__TASK BRIEF__: The result should be every line in the material below containing the string "icon".

__MATERIAL FOR THIS TASK__:

-------------------------

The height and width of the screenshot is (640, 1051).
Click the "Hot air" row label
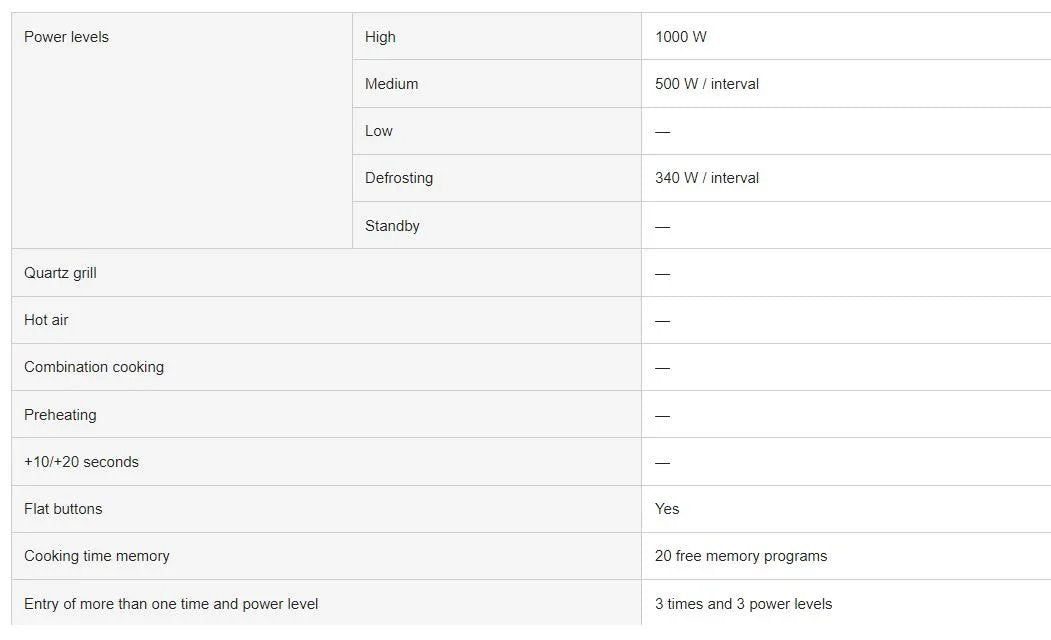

-------------------------

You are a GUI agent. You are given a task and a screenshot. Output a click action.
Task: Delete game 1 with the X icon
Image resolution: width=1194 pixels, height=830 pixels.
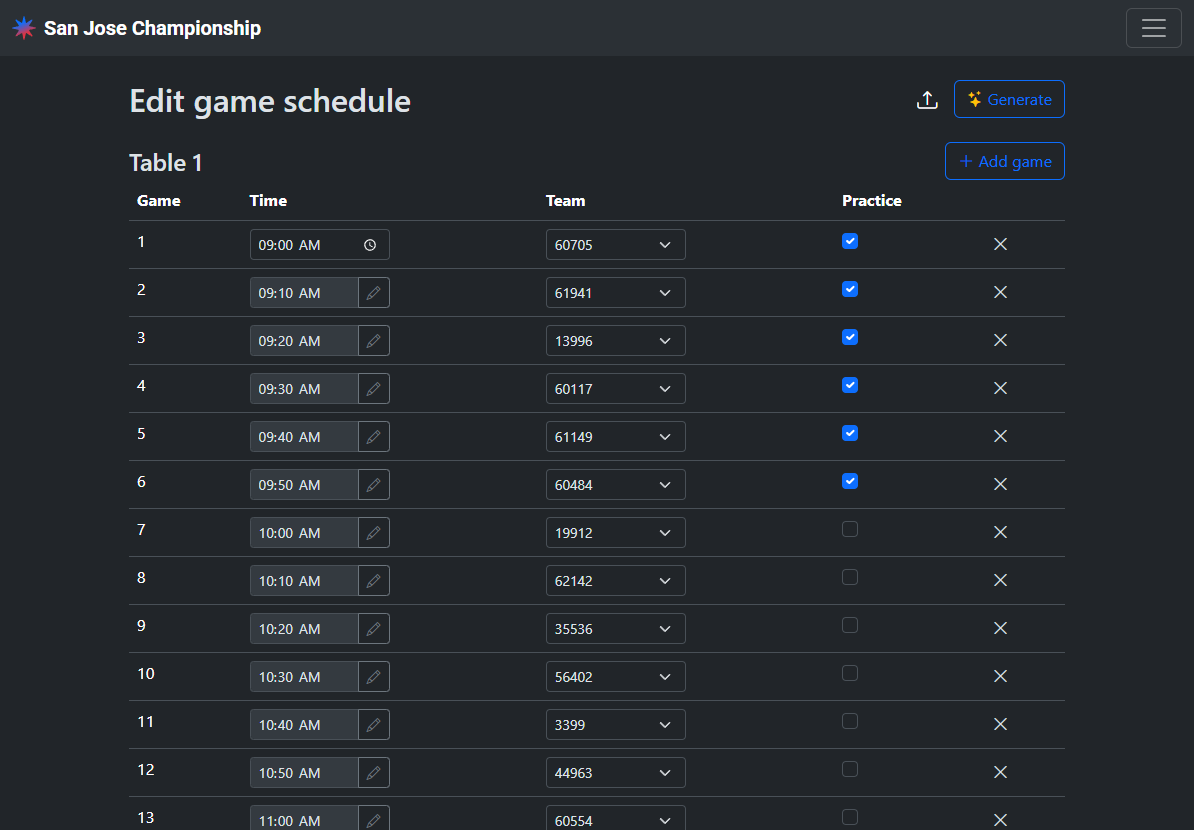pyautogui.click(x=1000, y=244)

-------------------------

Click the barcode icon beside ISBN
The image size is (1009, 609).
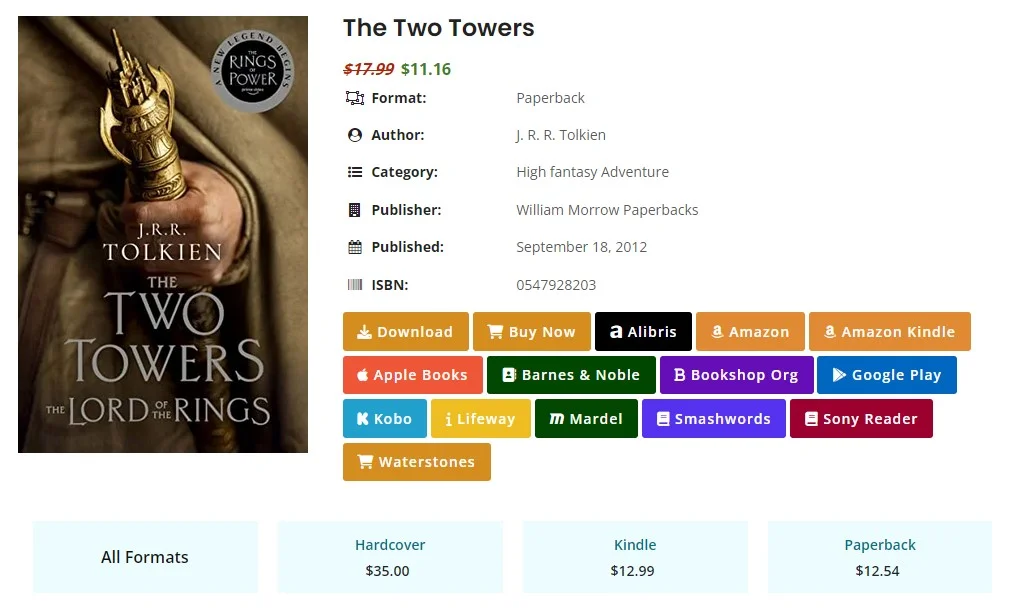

-------------------------

__ANSWER SPACE__:
Task: Delete game 1 with the X icon
Click the barcode icon beside ISBN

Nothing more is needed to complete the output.